Pasangkayu – Pemerintah Provinsi Sulawesi Barat lewat Dinas Kesehatan menggelar Lokakarya Peningkatan Kapasitas Fasilitas Pelayanan Kesehatan (Fasyankes) dalam Program Tuberkulosis (TBC) di Kabupaten Pasangkayu, Senin, 15 September 2025. Lokakarya ini diikuti 30 peserta dari rumah sakit, klinik, dan dokter praktik mandiri, dengan menghadirkan dua narasumber eksternal.
TBC masih menjadi pekerjaan rumah besar di Indonesia. Berdasarkan Global Tuberculosis Report 2024, Indonesia menempati posisi kedua di dunia dengan jumlah kasus TBC terbanyak, mencapai 1,09 juta kasus dengan 125 ribu kematian. Angka itu naik signifikan dibandingkan tahun sebelumnya.
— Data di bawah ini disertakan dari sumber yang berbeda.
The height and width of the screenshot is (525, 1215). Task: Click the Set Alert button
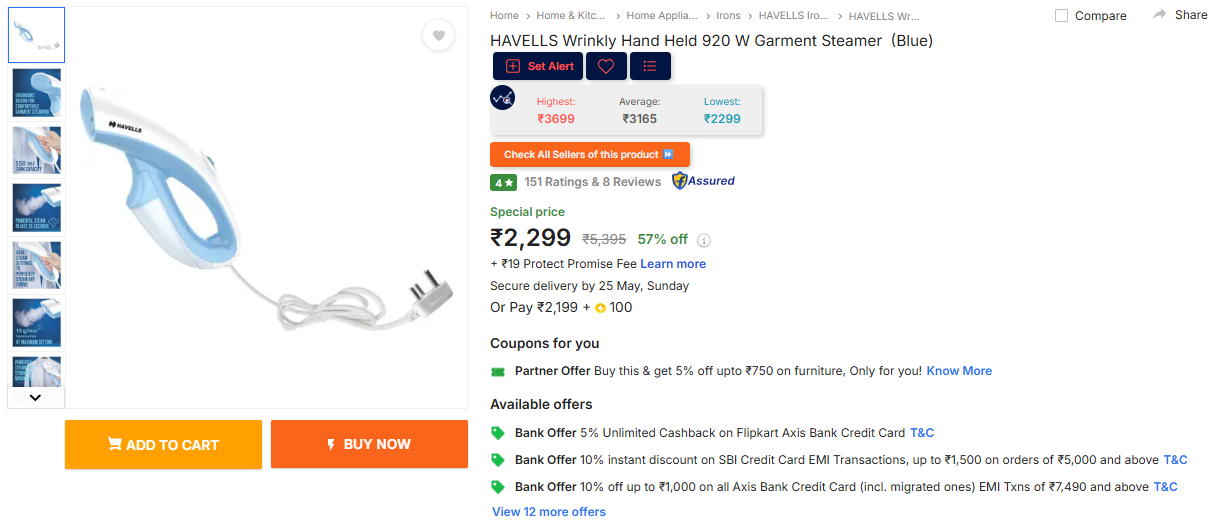tap(539, 66)
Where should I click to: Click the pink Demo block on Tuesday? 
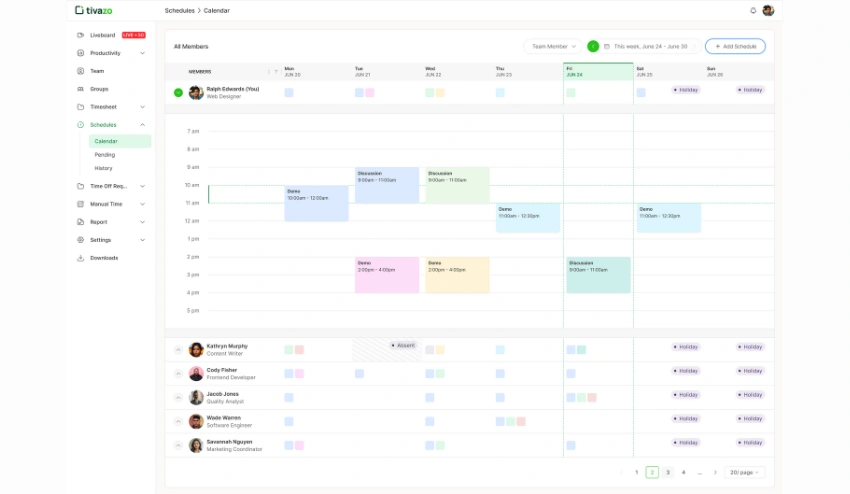coord(387,275)
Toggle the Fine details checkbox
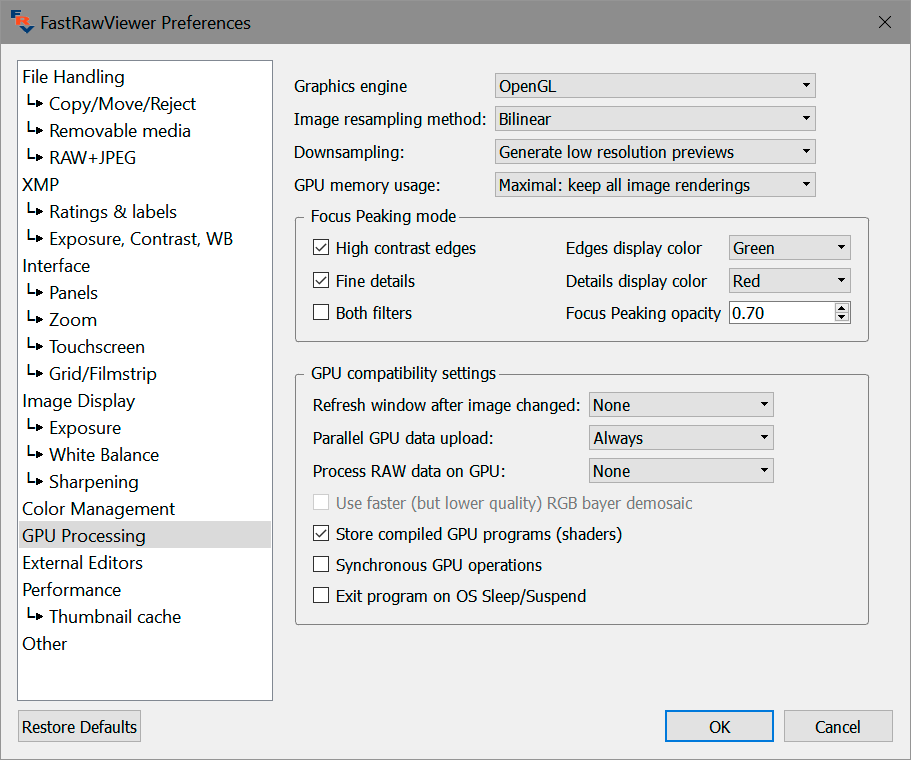The image size is (911, 760). tap(321, 281)
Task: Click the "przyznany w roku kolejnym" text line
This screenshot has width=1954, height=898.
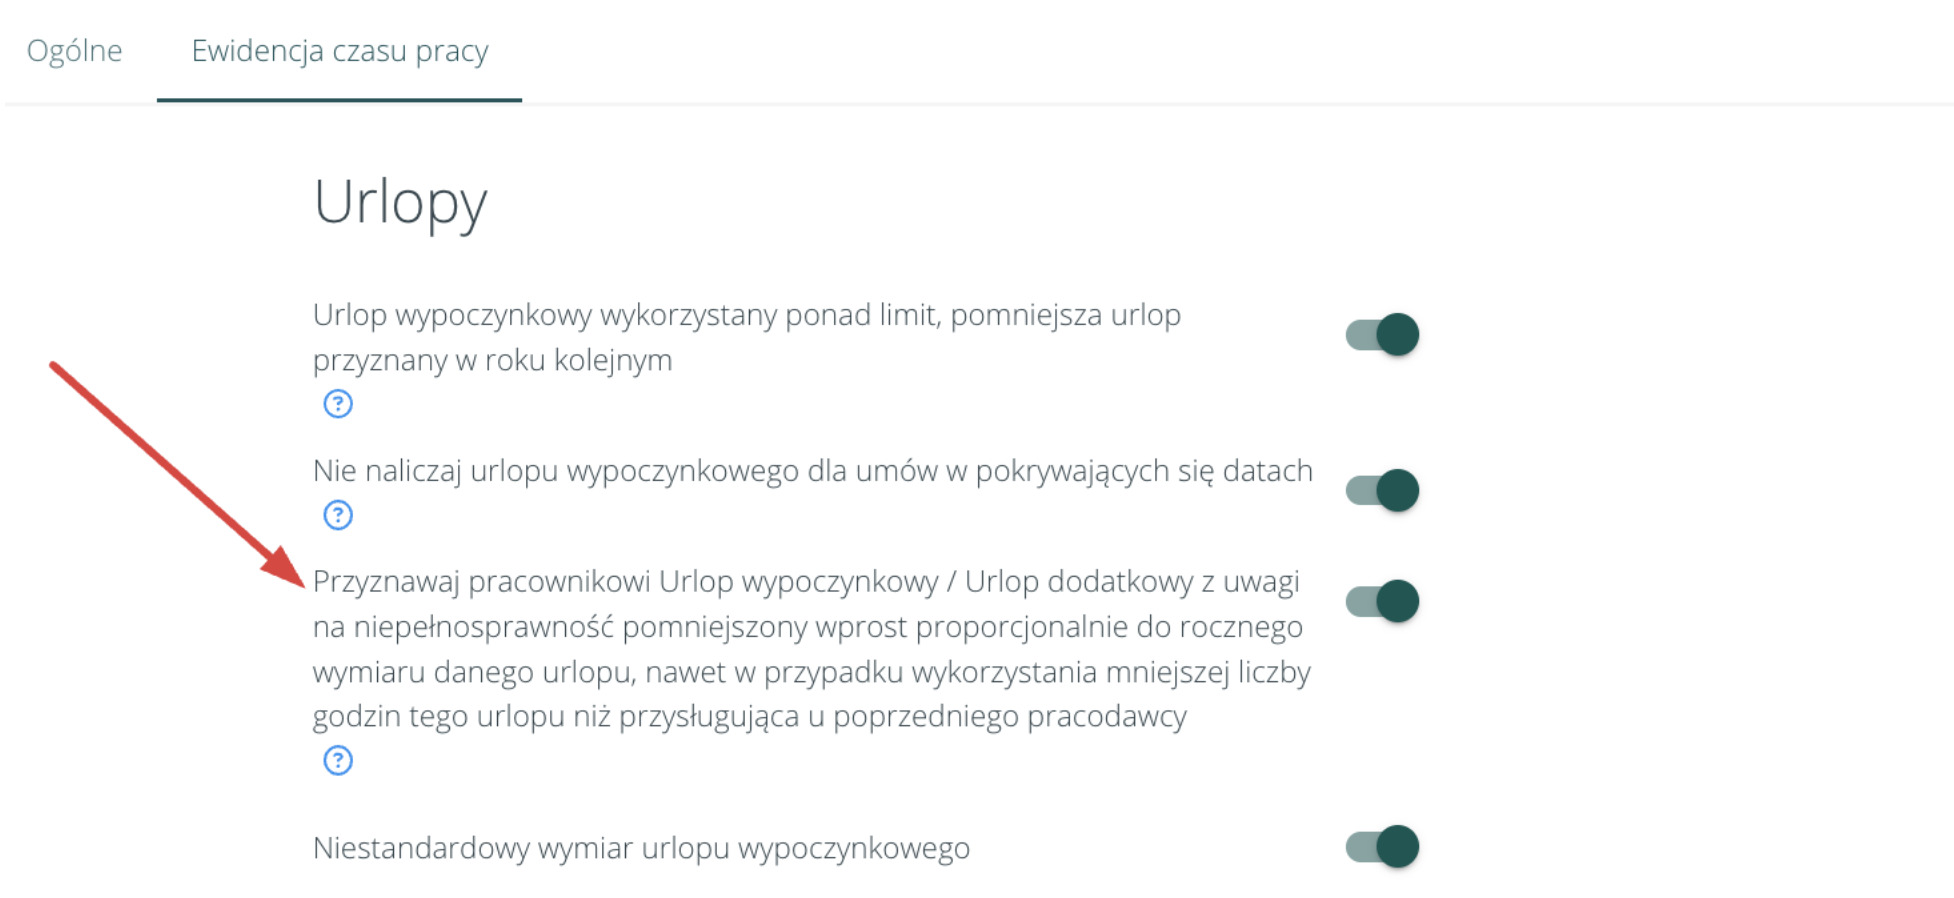Action: 492,360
Namun, hingga kini keterlibatan fasilitas kesehatan non-pemerintah dalam program pengendalian TBC masih rendah. Data Maret 2025 mencatat pelaporan TBC didominasi puskesmas (98%), rumah sakit pemerintah (95%), dan rumah sakit swasta (90%). Sebaliknya, kontribusi klinik pemerintah hanya 36% dan klinik/TPMD swasta 26%. Banyak kasus TBC yang sudah terdeteksi di klinik maupun praktik mandiri dokter, tetapi tak tercatat dalam Sistem Informasi Tuberkulosis (SITB).
Situasi serupa terlihat di Sulawesi Barat. Per Juli 2025, cakupan penemuan kasus (treatment coverage) baru 39% dengan enrollment rate 90%. Capaian penemuan terduga TBC di rumah sakit pemerintah memang mencapai 80%, namun keterlibatan klinik swasta masih di angka 36%.
Lokakarya ini bertujuan mendorong komitmen fasyankes dalam eliminasi TBC. Lima agenda utama digagas: advokasi kepada manajemen rumah sakit, klinik, dan TPMD; meningkatkan penemuan kasus missing cases; membangun skrining internal antar-unit; memperluas jejaring eksternal; serta meningkatkan kapasitas tenaga kesehatan.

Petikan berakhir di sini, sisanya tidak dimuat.